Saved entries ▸

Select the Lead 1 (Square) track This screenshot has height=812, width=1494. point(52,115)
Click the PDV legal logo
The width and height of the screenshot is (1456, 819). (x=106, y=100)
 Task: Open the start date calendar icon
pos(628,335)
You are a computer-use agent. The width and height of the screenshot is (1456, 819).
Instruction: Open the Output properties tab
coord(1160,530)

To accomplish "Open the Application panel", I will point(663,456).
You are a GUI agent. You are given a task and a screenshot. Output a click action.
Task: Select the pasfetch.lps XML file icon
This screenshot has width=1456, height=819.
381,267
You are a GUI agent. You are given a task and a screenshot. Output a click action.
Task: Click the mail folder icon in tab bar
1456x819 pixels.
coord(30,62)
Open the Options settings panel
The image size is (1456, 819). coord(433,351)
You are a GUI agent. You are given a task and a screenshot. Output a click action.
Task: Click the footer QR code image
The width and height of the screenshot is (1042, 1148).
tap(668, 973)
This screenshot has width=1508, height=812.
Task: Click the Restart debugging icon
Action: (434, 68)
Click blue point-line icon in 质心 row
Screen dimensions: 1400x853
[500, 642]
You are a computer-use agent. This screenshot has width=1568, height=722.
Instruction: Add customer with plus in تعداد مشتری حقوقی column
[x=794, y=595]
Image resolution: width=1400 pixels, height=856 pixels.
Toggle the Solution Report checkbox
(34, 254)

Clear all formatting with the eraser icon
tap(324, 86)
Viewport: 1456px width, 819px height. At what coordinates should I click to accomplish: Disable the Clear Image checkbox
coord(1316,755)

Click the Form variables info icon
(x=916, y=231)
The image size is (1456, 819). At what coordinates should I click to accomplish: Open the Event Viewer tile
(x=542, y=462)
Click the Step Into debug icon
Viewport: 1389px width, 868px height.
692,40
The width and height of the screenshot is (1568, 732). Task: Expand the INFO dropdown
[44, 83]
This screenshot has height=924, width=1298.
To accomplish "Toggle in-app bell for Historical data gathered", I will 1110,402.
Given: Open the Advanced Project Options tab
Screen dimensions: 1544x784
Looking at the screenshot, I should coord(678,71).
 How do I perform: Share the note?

Description of the task ▸ Could you restate every entry verbatim, please?

Response to this exercise ▸
Select the Lead 1 (Square) track This screenshot has height=812, width=1494. point(52,115)
Click the PDV legal logo
The width and height of the screenshot is (1456, 819). (x=106, y=100)
 Task: Open the start date calendar icon
pos(628,335)
You are a computer-use agent. The width and height of the screenshot is (1456, 819).
Instruction: Open the Output properties tab
coord(1160,530)

To accomplish "Open the Application panel", I will point(663,456).
You are a GUI agent. You are given a task and a screenshot. Output a click action.
Task: Select the pasfetch.lps XML file icon
This screenshot has width=1456, height=819.
381,267
You are a GUI agent. You are given a task and a screenshot. Output a click action.
Task: Click the mail folder icon in tab bar
1456x819 pixels.
coord(30,62)
Open the Options settings panel
The image size is (1456, 819). coord(433,351)
You are a GUI agent. You are given a task and a screenshot. Output a click action.
Task: Click the footer QR code image
The width and height of the screenshot is (1042, 1148).
tap(668, 973)
This screenshot has width=1508, height=812.
Task: Click the Restart debugging icon
Action: (434, 68)
Click blue point-line icon in 质心 row
Screen dimensions: 1400x853
[500, 642]
You are a computer-use agent. This screenshot has width=1568, height=722.
Instruction: Add customer with plus in تعداد مشتری حقوقی column
[x=794, y=595]
Image resolution: width=1400 pixels, height=856 pixels.
Toggle the Solution Report checkbox
(34, 254)

Clear all formatting with the eraser icon
tap(324, 86)
Viewport: 1456px width, 819px height. At what coordinates should I click to accomplish: Disable the Clear Image checkbox
coord(1316,755)

Click the Form variables info icon
(x=916, y=231)
The image size is (1456, 819). At what coordinates should I click to accomplish: Open the Event Viewer tile
(x=542, y=462)
Click the Step Into debug icon
Viewport: 1389px width, 868px height.
692,40
The width and height of the screenshot is (1568, 732). Task: Expand the INFO dropdown
[44, 83]
This screenshot has height=924, width=1298.
To accomplish "Toggle in-app bell for Historical data gathered", I will 1110,402.
Given: Open the Advanced Project Options tab
Screen dimensions: 1544x784
Looking at the screenshot, I should coord(678,71).
 How do I perform: Share the note?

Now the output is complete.